Treatment with CAR T cells was described in the study conducted at the University Hospital Bonn and respected medical centers in the Netherlands. The first patient lived close to retirements due to his advanced cancer. The treatment was successfully carried out in September 2018 at the medical centers. Two patients were cured of the disease after treatment with CAR T cells. “It is very striking to note that our CAR T cells appeared to have quite little harmful side-effects. This led us to conclude that this treatment appears to be actually quite successful,” added the researcher.
Cytotoxic lymphocytes.
Acute lymphoblastic leukodystrophy, which is also commonly treated, is a major complication caused by a high level of white blood cells. In the laboratory of Dr. Eckle, it was discovered that the brain, particularly the choroid plexus, undergoes a transformation because white blood cells no longer respond to the direct effect of the immune system. “The cells there line the spaces between nerve fibers on the choroid plexus and bud out as dividing cells. Exactly what this means and why it occurs is not known yet. Perhaps the cells eliminate them leaving only the tumor cells. We speculate that at some point the white blood cells are eliminated,” explains the researcher.

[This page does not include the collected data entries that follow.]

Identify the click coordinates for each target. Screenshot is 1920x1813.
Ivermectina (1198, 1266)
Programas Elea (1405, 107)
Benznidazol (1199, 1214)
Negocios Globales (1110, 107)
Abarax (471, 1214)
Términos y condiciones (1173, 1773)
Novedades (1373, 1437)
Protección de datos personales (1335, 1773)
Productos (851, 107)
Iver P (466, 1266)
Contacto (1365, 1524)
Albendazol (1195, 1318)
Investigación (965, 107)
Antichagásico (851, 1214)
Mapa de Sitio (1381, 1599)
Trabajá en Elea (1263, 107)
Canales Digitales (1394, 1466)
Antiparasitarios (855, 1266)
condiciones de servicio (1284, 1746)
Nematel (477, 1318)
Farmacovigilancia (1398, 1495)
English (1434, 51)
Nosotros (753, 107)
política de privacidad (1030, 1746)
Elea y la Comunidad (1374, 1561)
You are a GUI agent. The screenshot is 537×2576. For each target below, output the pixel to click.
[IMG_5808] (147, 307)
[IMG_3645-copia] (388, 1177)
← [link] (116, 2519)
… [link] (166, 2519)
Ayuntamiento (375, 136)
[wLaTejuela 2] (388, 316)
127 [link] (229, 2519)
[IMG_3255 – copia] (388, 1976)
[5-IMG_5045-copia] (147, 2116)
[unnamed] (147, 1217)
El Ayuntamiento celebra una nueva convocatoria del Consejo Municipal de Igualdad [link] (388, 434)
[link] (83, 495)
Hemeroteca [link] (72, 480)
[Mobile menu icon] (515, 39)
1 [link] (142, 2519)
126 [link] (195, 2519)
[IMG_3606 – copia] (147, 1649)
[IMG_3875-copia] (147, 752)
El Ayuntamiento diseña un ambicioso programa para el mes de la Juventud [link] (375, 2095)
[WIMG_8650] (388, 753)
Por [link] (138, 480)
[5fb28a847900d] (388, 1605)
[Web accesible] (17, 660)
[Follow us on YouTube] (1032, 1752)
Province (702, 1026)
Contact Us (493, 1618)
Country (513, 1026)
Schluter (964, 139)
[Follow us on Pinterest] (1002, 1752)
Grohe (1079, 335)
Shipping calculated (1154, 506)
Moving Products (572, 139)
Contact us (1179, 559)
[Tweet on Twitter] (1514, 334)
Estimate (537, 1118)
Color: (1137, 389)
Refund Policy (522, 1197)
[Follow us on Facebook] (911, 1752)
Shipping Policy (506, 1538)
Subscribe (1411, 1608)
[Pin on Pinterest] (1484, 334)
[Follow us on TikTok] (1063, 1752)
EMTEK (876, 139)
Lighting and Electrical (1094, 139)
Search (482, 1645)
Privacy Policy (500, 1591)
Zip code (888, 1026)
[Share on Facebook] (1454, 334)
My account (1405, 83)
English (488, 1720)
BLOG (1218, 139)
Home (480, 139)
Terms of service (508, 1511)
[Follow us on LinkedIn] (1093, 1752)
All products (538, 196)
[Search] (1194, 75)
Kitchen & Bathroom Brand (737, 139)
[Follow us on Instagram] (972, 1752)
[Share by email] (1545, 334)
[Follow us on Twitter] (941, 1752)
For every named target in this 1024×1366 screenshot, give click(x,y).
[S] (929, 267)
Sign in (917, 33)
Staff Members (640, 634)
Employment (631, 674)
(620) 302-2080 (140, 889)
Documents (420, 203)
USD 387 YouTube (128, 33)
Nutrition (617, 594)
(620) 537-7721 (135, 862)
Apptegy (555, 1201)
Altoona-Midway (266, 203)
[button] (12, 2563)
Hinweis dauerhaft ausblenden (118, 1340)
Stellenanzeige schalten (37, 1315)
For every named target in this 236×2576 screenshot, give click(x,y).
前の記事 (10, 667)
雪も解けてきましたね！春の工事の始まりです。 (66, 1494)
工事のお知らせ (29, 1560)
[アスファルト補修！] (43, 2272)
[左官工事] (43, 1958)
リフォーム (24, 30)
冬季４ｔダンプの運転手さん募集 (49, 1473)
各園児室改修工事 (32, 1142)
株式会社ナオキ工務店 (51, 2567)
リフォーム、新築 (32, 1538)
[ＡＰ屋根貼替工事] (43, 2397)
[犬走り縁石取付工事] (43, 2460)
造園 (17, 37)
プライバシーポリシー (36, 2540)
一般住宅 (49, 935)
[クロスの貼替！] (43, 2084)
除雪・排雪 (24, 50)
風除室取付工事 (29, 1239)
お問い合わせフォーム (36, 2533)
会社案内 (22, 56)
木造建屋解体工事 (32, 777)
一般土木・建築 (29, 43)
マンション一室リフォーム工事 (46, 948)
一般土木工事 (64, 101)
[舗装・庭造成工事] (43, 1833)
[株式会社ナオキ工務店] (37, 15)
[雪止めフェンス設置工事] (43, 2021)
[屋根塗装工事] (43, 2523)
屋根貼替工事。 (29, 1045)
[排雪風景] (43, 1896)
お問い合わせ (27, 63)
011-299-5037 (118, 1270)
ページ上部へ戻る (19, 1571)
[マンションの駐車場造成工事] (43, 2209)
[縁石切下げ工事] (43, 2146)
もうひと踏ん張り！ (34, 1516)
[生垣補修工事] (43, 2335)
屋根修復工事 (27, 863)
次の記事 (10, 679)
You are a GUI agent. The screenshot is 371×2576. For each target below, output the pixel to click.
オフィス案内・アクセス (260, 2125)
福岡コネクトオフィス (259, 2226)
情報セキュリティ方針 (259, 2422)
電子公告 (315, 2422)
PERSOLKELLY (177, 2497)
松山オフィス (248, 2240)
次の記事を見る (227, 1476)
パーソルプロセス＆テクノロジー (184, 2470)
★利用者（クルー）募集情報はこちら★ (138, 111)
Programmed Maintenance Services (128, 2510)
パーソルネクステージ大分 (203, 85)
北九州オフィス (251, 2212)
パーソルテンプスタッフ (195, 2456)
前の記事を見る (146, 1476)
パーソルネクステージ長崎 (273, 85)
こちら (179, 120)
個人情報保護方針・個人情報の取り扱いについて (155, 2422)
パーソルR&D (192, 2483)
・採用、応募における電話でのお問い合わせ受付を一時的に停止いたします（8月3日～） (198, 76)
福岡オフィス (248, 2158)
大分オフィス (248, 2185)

As a preventative measure these same white blood cells are also exposed to the patient’s immune system. In the therapy, these cells are stimulated to remain in the choroid partition so that these sensitive cells cannot be activated, ultimately preventing in any case the spread of cancer. “Our study indicates that T cells removed from a patient before the treatment can also safely remain in their place and not be activated. As a consequence these cells leave the brain presenting a natural defense against any uncontrolled tumor growth. Because the patient is able to live longer without the risk of relapse, preventing relapse is a tangible benefit in our view,” concludes the researcher.